- [RECORD EXCERPTS]
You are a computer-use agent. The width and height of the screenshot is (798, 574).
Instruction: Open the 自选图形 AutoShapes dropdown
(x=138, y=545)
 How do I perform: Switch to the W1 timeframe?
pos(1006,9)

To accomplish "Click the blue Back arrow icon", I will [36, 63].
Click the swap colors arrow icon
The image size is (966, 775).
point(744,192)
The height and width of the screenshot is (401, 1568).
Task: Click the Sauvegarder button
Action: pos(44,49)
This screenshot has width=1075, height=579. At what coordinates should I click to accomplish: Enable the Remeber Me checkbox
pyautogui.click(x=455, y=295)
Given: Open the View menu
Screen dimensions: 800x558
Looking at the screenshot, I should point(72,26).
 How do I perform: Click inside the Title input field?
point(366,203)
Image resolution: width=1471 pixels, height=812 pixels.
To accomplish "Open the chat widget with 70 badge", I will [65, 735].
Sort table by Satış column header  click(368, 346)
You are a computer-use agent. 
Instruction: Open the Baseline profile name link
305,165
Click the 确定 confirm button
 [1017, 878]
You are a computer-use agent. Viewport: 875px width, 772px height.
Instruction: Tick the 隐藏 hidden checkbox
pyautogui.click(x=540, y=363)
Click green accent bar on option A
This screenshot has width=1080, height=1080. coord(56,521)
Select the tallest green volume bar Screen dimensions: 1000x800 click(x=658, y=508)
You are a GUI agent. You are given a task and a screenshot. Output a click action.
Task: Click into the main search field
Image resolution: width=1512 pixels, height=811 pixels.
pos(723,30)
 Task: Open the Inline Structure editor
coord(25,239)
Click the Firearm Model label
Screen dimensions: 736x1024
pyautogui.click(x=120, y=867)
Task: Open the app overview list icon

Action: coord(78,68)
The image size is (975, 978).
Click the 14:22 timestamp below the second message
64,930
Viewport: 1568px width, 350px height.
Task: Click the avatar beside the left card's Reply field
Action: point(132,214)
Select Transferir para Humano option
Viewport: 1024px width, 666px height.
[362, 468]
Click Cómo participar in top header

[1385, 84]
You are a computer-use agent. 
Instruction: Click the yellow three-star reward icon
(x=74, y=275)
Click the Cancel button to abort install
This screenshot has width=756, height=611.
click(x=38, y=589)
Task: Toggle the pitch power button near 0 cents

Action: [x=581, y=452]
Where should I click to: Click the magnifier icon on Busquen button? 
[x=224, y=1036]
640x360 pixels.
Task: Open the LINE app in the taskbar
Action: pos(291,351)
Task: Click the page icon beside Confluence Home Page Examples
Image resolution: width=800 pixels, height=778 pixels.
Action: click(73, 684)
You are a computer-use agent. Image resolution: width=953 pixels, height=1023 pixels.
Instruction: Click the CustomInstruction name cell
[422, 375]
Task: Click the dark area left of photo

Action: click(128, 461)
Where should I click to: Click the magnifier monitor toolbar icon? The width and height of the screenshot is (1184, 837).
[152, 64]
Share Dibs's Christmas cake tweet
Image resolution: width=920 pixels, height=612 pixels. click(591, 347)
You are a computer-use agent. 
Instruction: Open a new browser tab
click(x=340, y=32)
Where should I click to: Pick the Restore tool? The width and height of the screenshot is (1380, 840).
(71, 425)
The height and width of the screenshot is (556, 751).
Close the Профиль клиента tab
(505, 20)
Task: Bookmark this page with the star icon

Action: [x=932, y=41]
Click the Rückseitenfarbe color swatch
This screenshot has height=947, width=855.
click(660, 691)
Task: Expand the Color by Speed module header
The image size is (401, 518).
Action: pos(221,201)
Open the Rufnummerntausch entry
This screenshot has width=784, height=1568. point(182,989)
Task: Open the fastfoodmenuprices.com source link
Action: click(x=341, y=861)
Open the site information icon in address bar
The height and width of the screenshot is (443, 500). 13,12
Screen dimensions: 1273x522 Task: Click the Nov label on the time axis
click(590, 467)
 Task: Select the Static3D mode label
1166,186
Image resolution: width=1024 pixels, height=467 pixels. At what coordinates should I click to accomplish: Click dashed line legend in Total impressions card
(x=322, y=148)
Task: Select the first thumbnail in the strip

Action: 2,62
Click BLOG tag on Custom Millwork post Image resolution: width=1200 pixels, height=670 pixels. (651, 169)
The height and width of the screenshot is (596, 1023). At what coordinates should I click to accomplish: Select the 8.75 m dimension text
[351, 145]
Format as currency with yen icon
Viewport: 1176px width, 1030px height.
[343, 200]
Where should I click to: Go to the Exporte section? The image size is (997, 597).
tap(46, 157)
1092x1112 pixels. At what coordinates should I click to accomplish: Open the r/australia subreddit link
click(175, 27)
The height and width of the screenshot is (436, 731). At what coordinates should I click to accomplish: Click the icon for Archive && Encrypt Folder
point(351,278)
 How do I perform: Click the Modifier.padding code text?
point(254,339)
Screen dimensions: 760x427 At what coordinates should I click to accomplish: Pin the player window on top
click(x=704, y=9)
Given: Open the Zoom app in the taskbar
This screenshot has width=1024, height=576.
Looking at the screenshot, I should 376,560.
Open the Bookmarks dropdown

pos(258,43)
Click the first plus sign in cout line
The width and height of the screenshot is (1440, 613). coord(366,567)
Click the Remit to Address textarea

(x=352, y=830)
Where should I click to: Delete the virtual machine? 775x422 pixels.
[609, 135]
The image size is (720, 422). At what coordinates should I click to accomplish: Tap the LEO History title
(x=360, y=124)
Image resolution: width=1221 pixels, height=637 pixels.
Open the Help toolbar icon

- [TASK DETAILS]
Using the data above, transcribe the lines that run from the line with "Click BLOG tag" to the line with "Given: Open the Zoom app in the taskbar", both ends kept, and output nothing else.

- [WRITTEN RESPONSE]
Click BLOG tag on Custom Millwork post Image resolution: width=1200 pixels, height=670 pixels. (651, 169)
The height and width of the screenshot is (596, 1023). At what coordinates should I click to accomplish: Select the 8.75 m dimension text
[351, 145]
Format as currency with yen icon
Viewport: 1176px width, 1030px height.
[343, 200]
Where should I click to: Go to the Exporte section? The image size is (997, 597).
tap(46, 157)
1092x1112 pixels. At what coordinates should I click to accomplish: Open the r/australia subreddit link
click(175, 27)
The height and width of the screenshot is (436, 731). At what coordinates should I click to accomplish: Click the icon for Archive && Encrypt Folder
point(351,278)
 How do I perform: Click the Modifier.padding code text?
point(254,339)
Screen dimensions: 760x427 At what coordinates should I click to accomplish: Pin the player window on top
click(x=704, y=9)
Given: Open the Zoom app in the taskbar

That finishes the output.